An ongoing program to increase literacy rates among area elementary school children has returned, courtesy of the Pahrump Valley Rotary Club.
“Together We Read” is a project designed to encourage more children to read books, according to Rotary President Roy Mankins.
On Thursday, Feb. 18th several members of the Pahrump Rotary Club made a presentation at Mt. Charleston Elementary School.
“We donated books to all of the children in the Pahrump elementary school system,” Mankins said. “It was between 2,600 and 2,700 books, and we had them distributed. The books obviously are not novels because they are for children, but they are cartoon books and it’s just a very wide variety of books. We had donations of about 400 books, and we ended up buying about 2,400 books.”

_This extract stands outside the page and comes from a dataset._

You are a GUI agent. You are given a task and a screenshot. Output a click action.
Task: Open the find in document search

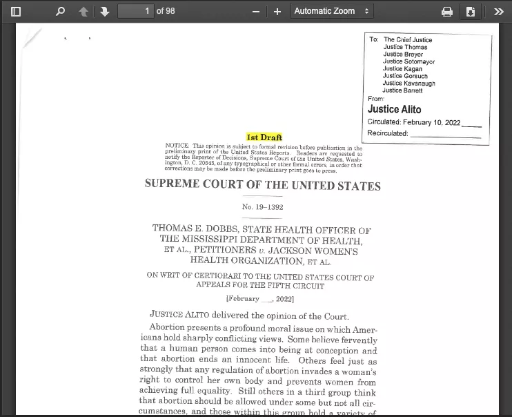[61, 11]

As part of the project, Mankins also spoke about a special incentive for students, teachers and parents that goes along with the reading project.
“We also set up a program where we donated money to the best book report that came out of it, and it goes to the student and the teacher,” he said. “We wanted to make sure that they were engaged, and we agreed that a small remuneration would help. This was something that Dina thought of and it was such a great idea, so we just decided that we needed to do it. It took quite a bit of coordination to get it done but it all worked out and it was great.”
Mankins was referring to the Rotary Club’s community ambassador, Dina Erdag, who provided additional details on the reading program.
“We put together bags that have three to four books in them, plus materials for the parents to encourage them to read too, and with their children because learning to read early is so very positive for our economy and our children,” Erdag said. “Next year will be our third year and we hope to push it to at least five years, going into the schools and doing book drives for second- and third-grade students. We also encourage them to donate their pre-k books back into this program, so we can recycle those. We do the incentive for the parents and students to participate in the program, because it’s very important to our community, and for our children to be able to succeed.”
Bringing the goods
Eddie Williams is the Pahrump Valley Rotary Club’s president-elect.
It was Williams who actually presented the checks to student Yazmine Uribe, Mother Delia Hernandez, and teacher Michelle Davis.
“We presented a couple of checks, and that’s the incentive that Dina was talking about,” Williams said. “I have been working diligently with her in doing that, and it was a privilege to present these checks to the teacher as well as the parent. It’s really exciting for me, not just as a parent myself, but just as a willing volunteer for the community. I really enjoy doing it. The teacher received $100, and the parent received $50 for the effort that she made to help her daughter become a better reader.”
The importance of reading and providing an incentive to read was not at all lost on Principal Joe Gent, as he lauded the efforts of the Pahrump Rotary Club.
“I absolutely love this because one of my regrets early in life was that I didn’t learn to love reading until literally my sophomore year in high school but it changed my life,” he recalled. “If we can get to these kids while they are young, reading just opens up a whole other world because the better a child can read, the better they will do on all of their other academic subjects. The Pahrump Rotary Club has been working with us very closely since the summer, regarding the Together We Read program.”
A real character
Donning a Tigger costume, which is a character from the “Winnie the Pooh” book series, was none other than Rotary Club member Janette Piersall, who instructed students in Beaverton, Oregon for many years.
“I taught for 30 years where I started out in teaching first-grade students, and then it was on to third-grade students,” she said. “I also taught one year for fourth graders and three years for fifth graders. I ended my career teaching sixth grade students. Tigger and Pooh are a childhood type thing. I still think it’s fun to kind of dress up as a character in a book, and read to them because they visualize as well as hear.”
So far, so good
Regarding campus operations amid the COVID-19 pandemic, Gent meanwhile, said activities are favorable at present.
“When you have 3- and 4-year-olds, they are so flexible and just excited to be here,” he noted. “I think perhaps we are one of the most fortunate campuses, because at their age, they just roll with it. It seems every day is like a wonderland to them, so things are going well here.”
Additionally, Gent said the pre-k school is still providing in-person instruction.
“We are still operating on campus, and the research has found that it’s not all that productive to do virtual education with 3-and 4-year-olds,” he said. “In fact, our Nevada Ready Pre-K Grant, limits the amount of screen time that we can give the kids. We are not supposed to give them a total of 20 minutes on any given day.”